Posted October 6, 2022 | Reviewed by Vanessa Lancaster
- High self-esteem is healthy in principle, but on social media, it often manifests as boasting, preening egoism.
- Having felt excluded from mainstream society, people with low self-esteem may feel banished and invisible when engaging with social media.
Low self-esteem was never cool.
Why would it be when–for us, the afflicted–every mirror is the face-distorting funhouse type, all floors lurch underfoot, both sun and moon are searchlights, and our oxygen is toxic shame?
Low self-esteem was never cool, but now its exact opposite–a preening, gloating, mirror-gazing self-absorption–is the zeitgeist. Social media was made for this, so blazing out of every screen is Watch me lip-synch, stretch, apply eyeliner, dress for school, open a box, eat octopus, play Minecraft, discuss myself, sunbathe, shave. You know you want to, and I know 10 million strangers worldwide want to, too.
And what do influencers influence the influenced to do? Praise, pay, and imitate them, replicating that cocksure gaze exponentially: I'm great because I say I am.
Celebrities are no longer just astronauts or pitch-perfect sopranos anymore, but those who strut the most and best, who sing the fiercest love songs to themselves.
Self-hatred was never more outré.
We, its victims, may have always felt inept and gross. Whatever lies and traumas made us hate ourselves to start with hardwired into our hearts the belief that every word and action is, for our flawed selves, a cruel test–rigged, to begin with, then graded by heartless martinets.
We always felt excluded, but now we feel banished from society because the most desired and praised single skill, the golden-ticket skill most cultivated and rewarded, is the one that seems most uniquely unattainable. It's as if ballet became required, but we had no legs.
We have a weird relationship with skills. Self-hatred taught us to hide, lie, apologize, grovel, obey and overcompensate. Self-hatred told us: You deserve to disappear, which we sometimes fought off by thinking silently and secretly, "But I can speak three languages!" or "Being a good listener keeps me from being the worst person in the world."
But now, baffled and miffed, we observe idols idolized not for talents, accomplishments, and skills as we define them but for sky-high self-esteem itself. They flaunt their new shoes, and we think: That's all they had to do? It's unfair.
So much for our meritocracy.
We aren't the only ones perplexed and perturbed by this rampant self-display and blunt self-psalmody, which is sometimes aggressive, sometimes argumentative, sometimes seductive, and which now shapes and somewhat replaces conversation, entertainment, education, and even sex.
Studies suggest that social media inspires and nurtures narcissism–at lest when consumed in huge quantities. TikTok claims to have 1 billion users per month. Screen use among young Americans increased over the last few years–more rapidly than the previous four years–to five hours daily for tweeners and eight for teens.
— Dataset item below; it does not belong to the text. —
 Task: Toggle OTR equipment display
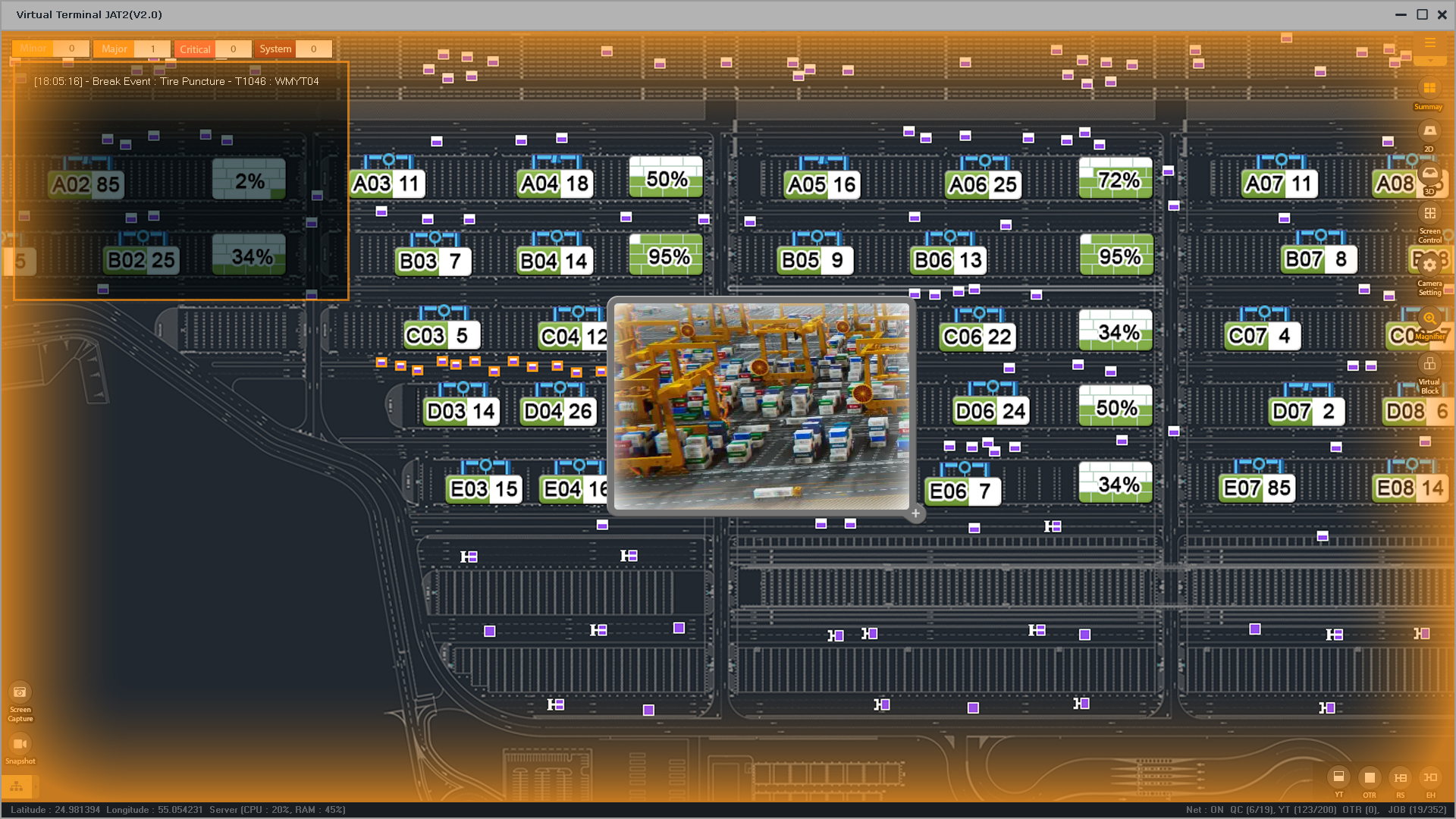[x=1369, y=777]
We envy those who love themselves. We really do. We wonder how it feels to document oneself dancing in shorts, eating squid, or having plastic surgery. We wonder how it feels even to want to do these things, much less expect applause for it and maybe fame–which thousands obtain in those exact ways.
If social media feels yet more triggering with every passing day, this might be why: It broadcasts nonstop flaunting of the very thing we most painfully lack, the treasure we were born with but lost, that precious cache stolen, bullied, or beaten from us, the jewel we've spent our lives struggling to regain.
But zeitgeists do not always reflect the truth. If you are a good listener–and even if you're not–you aren't the worst person in the world.